搾乳ロボットVMS™による「バッチミルキング」のご紹介
デラバルの搾乳ロボットVMS™シリーズは、20 年以上にわたり、世界中で支持されてきました。搾乳ロボットを利用する一部の生産者は、労働力の削減、牧場内外での柔軟性の向上、貴重な牛のデータ、生産量の増加、乳質の向上、牛の健康状態の改善など、さまざまな利点を実感しています。
ロボットによる搾乳の主な利点は、牛に自律性を与え、搾乳プロセスをいつ開始するかを牛自身が決められる点です。この選択は、誘導型レイアウト、または自由往来型レイアウトの導入で実現可能です。設定では、乳牛は 24 時間いつでも個体が持ちうる潜在能力を発揮できるため、好きなときに管理者が設定した間隔で搾乳することができます。
♦搾乳ロボットVMSによる「Batchミルキング」とは?
VMS™によるBatchミルキングは、ロボットを使用して大規模な牛群を搾乳する新しい方法です。現在、世界10 か国の13 か所で設置され、注目度が非常に高まっています。
典型的な VMS牛舎では、牛はニーズ、潜在能力、牛舎の構成に応じて異なる牛群に分けられます。すべての牛は同じ牛舎の下で24 時間、自分のスケジュールに従って、採食、飲水、搾乳、休息を行います。興味深いことに、従来のパーラー搾乳やロータリー搾乳に慣れている牧場でも、Batchミルキングで同様のメリットを得ることができています。これはBatchミルキングにおいて、搾乳プロセスは自動化されていますが、パーラーで牛群を搾乳するというこれまでのルーチンが牧場主のスケジュールに従っているからです。

♦仕組み
Batchミルキングでは、牛群をグループに分ける必要があります。次に、パーラー搾乳のように、人がそれらの牛群を1 群ずつ搾乳棟へ誘導します。Batchミルキングの一般的な牛舎レイアウトの 1 つは、複数のVMS ユニットを2列に並べたものです。牛舎レイアウトは、ロボットの間に中央の待機エリアがある並列パーラーを模倣しています。搾乳が完了すると、すべての牛はロボットから右側に出て、搾乳ロボット群の周囲を回って出口レーンをたどり、セレクションゲートまで進みます。このゲートでは、牛群の健康状態を選別するエリア、待機用の囲い、または元の囲いに戻すために仕分けられるため、労力がかかりません。
Batchミルキングを推奨するデラバルの顧問スペシャリスト、ステファニー・ディロンは「VMSBatchミルキングの導入により、酪農家は従来の搾乳作業と同様に、泌乳段階に応じて牛をグループ化できます」としています。「Batchミルキングへの移行は、生産者にとって非常にスムーズです。多くのルーチンが従来の搾乳と同じであり、スタッフのトレーニング要件が最小限であるためです」。

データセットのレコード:
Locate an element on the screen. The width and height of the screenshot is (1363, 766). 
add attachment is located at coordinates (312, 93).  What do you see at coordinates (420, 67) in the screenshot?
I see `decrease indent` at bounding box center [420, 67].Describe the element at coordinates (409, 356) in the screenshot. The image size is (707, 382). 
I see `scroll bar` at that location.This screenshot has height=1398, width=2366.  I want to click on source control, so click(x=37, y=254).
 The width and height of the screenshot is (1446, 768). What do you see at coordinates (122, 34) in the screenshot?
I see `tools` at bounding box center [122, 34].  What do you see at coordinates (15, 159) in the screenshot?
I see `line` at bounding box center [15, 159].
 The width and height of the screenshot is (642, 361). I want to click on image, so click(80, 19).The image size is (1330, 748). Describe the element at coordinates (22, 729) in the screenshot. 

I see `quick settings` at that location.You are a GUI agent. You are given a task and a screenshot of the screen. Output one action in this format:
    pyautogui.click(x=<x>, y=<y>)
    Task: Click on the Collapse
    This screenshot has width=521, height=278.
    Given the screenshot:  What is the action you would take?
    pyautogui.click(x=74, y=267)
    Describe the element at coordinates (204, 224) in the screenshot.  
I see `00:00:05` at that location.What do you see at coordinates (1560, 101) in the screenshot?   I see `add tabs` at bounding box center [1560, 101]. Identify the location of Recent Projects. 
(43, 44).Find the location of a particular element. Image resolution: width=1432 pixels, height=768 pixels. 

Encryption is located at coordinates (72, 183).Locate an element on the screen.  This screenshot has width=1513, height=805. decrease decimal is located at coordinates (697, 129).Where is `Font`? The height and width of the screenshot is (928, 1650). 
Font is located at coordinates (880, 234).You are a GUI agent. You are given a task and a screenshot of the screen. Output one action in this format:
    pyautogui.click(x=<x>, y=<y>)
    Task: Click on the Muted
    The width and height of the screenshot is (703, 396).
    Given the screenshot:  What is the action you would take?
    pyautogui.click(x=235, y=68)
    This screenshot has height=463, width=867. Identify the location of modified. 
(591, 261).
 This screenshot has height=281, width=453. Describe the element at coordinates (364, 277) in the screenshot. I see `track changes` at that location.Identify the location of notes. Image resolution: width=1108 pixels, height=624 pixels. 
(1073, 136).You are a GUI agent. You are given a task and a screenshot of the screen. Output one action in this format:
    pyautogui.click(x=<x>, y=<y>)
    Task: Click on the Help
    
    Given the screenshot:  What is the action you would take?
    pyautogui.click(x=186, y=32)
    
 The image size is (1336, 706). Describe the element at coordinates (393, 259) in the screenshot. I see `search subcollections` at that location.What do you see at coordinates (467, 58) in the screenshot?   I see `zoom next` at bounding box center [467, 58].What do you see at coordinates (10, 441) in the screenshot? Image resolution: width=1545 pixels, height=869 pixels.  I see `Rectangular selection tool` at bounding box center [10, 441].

課題の指示: バッチミルキングの紹介文のうち、「搾乳ロボットVMS™による「バッチミルキング」のご紹介」で始まり「ざまな利点を実感しています。」で終わる部分を、「搾乳ロボット」を「自動搾乳システム」に置き換えて書き直してください。 回答にはバッチミルキングの紹介文だけを使ってください。

解答:
自動搾乳システムVMS™による「バッチミルキング」のご紹介
デラバルの自動搾乳システムVMS™シリーズは、20 年以上にわたり、世界中で支持されてきました。自動搾乳システムを利用する一部の生産者は、労働力の削減、牧場内外での柔軟性の向上、貴重な牛のデータ、生産量の増加、乳質の向上、牛の健康状態の改善など、さまざまな利点を実感しています。